(Tribune News Service) — Federal agents are investigating TAM Ceramics, a 117-year-old Niagara County, N.Y., company that has received government grants and tax breaks to make chemical powders used in a wide range of industries.
Agents from Homeland Security Investigations searched the company's property on Hyde Park Boulevard in the Town of Niagara on June 13, two law enforcement sources and a government source confirmed Friday.
So far, authorities are keeping silent about what they were looking for or whether they found it.
A Homeland Security Investigations spokesman told The Buffalo News he could not confirm or deny anything about the raid because the agency does not discuss "ongoing or pending investigations."
Niagara Falls Mayor Robert Restaino said law enforcement has told city officials that the investigation involves "concerns about materials that were moved to the TAM site from another country."
"Our people are not involved with the investigation but we're keeping a close eye on the situation because this is a company that uses chemicals, right on the city border," Restaino said Monday afternoon.
"My first concern when I heard about this was, 'What is going on there?' We don't know what the material is, or what country it came from. The city has not been notified of any ongoing safety concern at that site."
On Thursday, police and firefighters responded to a small fire at the TAM plant. Niagara Town Police Chief Craig Guiliani and Niagara County fire investigator John Guiher said there was nothing suspicious about the fire.
"I see no reason to suspect the fire had anything to do with the federal raid there," Guiliani said.
No one was hurt by the fire, which started when flames escaped from an industrial furnace and caused minor damage to the ceiling and roof of a large building on the site, said Guiher, who is also assistant chief of the Niagara Active Hose Fire Company.
Despite attempts by The Buffalo News to reach them on Thursday, Friday and Monday, TAM Ceramics and its attorneys have so far declined to discuss the federal probe or the search of company property.
Founded in 1906, TAM is currently owned by Jerome Williams and George Bilkey. Williams did not return phone or email messages left for him by a Buffalo News reporter.
Bilkey emailed the reporter on Friday, saying he is out of town and not ready to discuss the situation, adding that he may have some comments later.
TAM has 62 employees and makes chemical powders used by the aerospace, automotive, steel, glass, electronics and chemical industries, according to a company profile on the Datanyze business website.
The company has had past contracts with the U.S. military, the North Atlantic Treaty Organization and several European governments, according to its website.
Several agents, wearing Homeland Security Investigations jackets, carried white plastic buckets on June 13 as they left a building on the 35-acre TAM property. The agents were photographed by the Niagara Gazette, which first reported on the raid June 14.
TAM has received government funding several times and has been in the news several times since Williams and Bilkey took over in 2011.

PROVIDED RECORDS:

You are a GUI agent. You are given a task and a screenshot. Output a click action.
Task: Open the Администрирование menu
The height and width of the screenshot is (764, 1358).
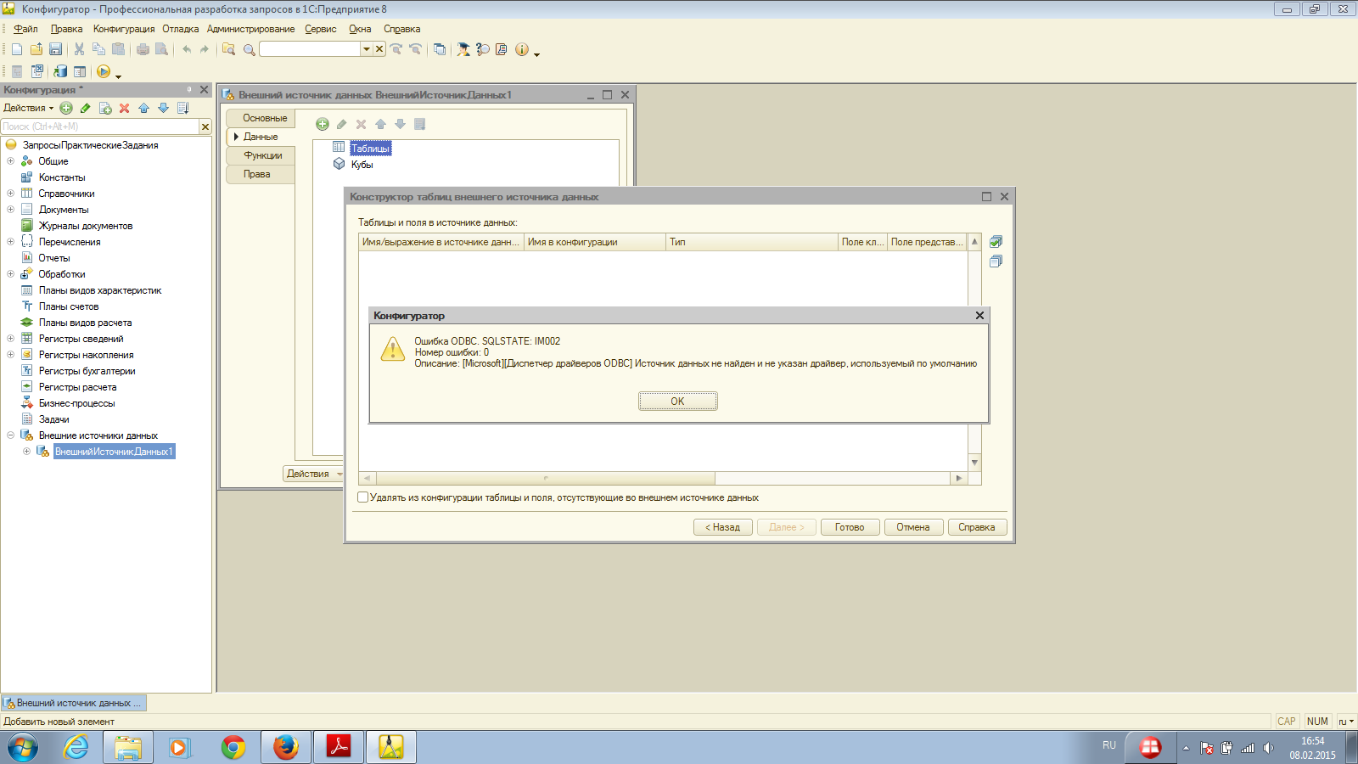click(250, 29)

* * *

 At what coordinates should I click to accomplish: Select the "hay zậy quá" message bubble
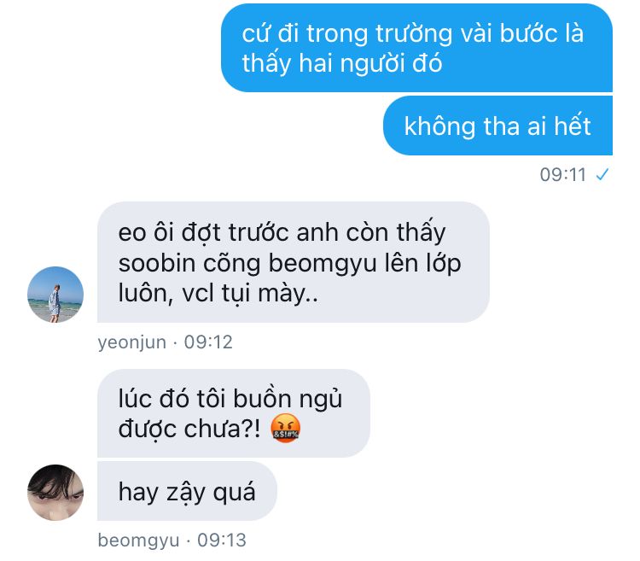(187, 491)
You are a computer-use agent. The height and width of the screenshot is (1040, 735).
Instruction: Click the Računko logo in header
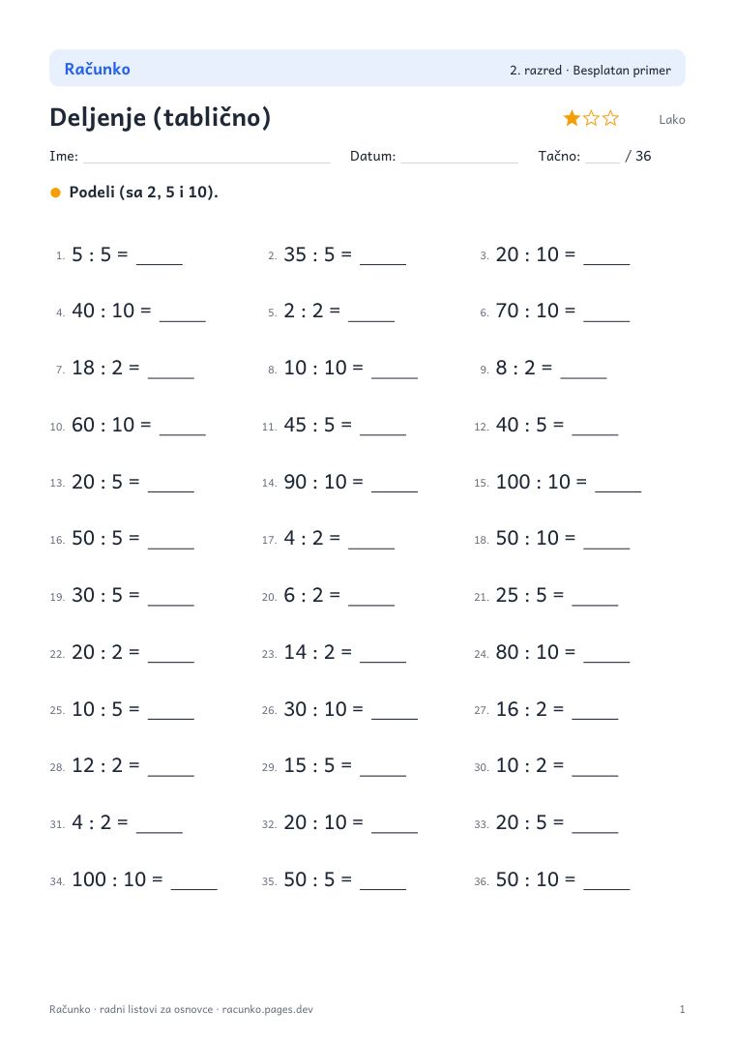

...

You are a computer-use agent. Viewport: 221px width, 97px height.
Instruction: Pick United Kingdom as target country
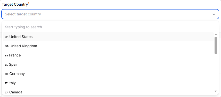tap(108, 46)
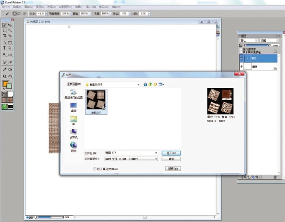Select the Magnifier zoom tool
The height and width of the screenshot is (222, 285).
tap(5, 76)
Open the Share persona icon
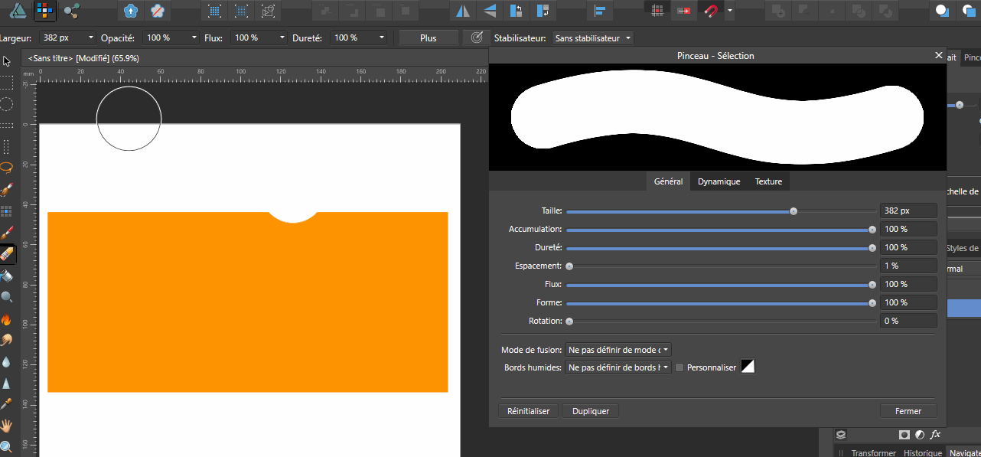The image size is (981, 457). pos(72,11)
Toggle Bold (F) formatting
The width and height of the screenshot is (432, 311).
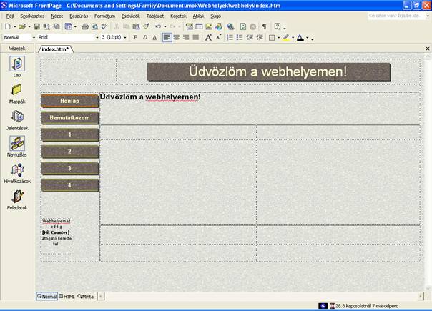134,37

WRITTEN REQUEST:
Name every industry that the news report on TAM Ceramics gives as a user of the company's chemical powders.

REPLY TO THE EXERCISE:
Aerospace, automotive, steel, glass, electronics, and chemical.